First, try to establish that he is, for the most part, not a happy camper. To what extent is purely up to you. If he's suicide revering, to go out and say it full blown head on isn't the best method. Make sure important, grand, thoughts/feelings like that are relevant or brought up in the right context.
Then throughout the story, if his actions are more or less motivated by his 'emo-ness', don't let him, or someone else explain/describe it. Try to keep it neutral most of the time. Two ways we'll get the picture of what validates his actions/thoughts are:
Every action has an immediate connotation and a direct, unmistakable root. Doing cartwheels is a generally positive action, and you don't really need to explain the person is a happy-go-lucky type of person to validate it because they got a pay raise or for no reason at all. It's pretty much implied. You can explain/describe if you want, but you don't have to do it ALL the time.
Second, every action has a reaction. After your character does something, even if you explain it neutrally, the reaction/consequence from that action that occurs sooner or later will then explain his prior actions/thoughts. Now you don't have to explain everything descriptively, or like an observation made by himself or the writer.
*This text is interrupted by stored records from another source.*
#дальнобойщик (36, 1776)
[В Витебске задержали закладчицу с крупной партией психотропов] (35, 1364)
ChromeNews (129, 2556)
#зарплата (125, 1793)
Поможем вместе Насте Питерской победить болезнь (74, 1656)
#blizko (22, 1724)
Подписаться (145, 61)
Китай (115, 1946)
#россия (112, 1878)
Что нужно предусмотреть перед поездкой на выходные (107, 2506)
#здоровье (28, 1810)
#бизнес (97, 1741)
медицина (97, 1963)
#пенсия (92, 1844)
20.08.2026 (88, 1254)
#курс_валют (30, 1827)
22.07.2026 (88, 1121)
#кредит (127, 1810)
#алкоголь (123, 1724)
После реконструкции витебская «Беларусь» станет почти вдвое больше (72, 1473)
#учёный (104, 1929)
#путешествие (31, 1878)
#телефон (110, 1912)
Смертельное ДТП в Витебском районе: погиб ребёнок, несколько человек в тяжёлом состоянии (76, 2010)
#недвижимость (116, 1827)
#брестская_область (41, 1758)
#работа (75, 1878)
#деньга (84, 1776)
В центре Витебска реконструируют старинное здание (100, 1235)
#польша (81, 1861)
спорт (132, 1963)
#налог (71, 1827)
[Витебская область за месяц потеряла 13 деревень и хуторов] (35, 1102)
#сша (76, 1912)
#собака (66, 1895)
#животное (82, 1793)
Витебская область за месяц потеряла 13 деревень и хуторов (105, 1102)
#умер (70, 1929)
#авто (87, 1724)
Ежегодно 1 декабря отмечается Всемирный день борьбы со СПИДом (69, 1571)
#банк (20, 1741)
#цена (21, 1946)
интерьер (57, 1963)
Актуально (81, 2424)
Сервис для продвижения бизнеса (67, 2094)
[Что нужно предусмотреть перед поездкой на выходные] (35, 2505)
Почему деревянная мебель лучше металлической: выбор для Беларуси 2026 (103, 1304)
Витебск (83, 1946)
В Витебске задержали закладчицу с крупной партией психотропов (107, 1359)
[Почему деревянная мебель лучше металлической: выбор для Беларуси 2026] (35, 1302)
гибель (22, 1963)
The only time observation that directly point out his character/personality should be voiced/thought are from other people. Examples would be his parents are worried about him, or he's the type of person who people shy away from during recess, or school faculty treat him with a little more fondness than regular students because they want to make him feel like he's not abnormal. These examples are probably out of context to your story, but they're just examples.
A plus for doing it this way is that when the reader is reading his story, it makes the reader feel like the character thinks his actions are already validated, or normal (to him, that is), and feel like we're moving along with the character, not the narrator or writer.
These tips just make it more bearable, I believe.
If you want the weight of his emo-ness to make us scream at him, or feel bad for him, then apply a few drops of strong emo-ness here and there. Also make crucial moments very crucial. The absence of conviction can obliterate crucial moments.
I fear what I'm about to say isn't too radical to comprehend:
A reader can more easily bear a story of nothing with excellent story telling, as opposed to a story chalk full of flowery writing, vivid descriptions, or tangible characters, that allude to the same nothing.
Trust me, readers greatly appreciate story telling.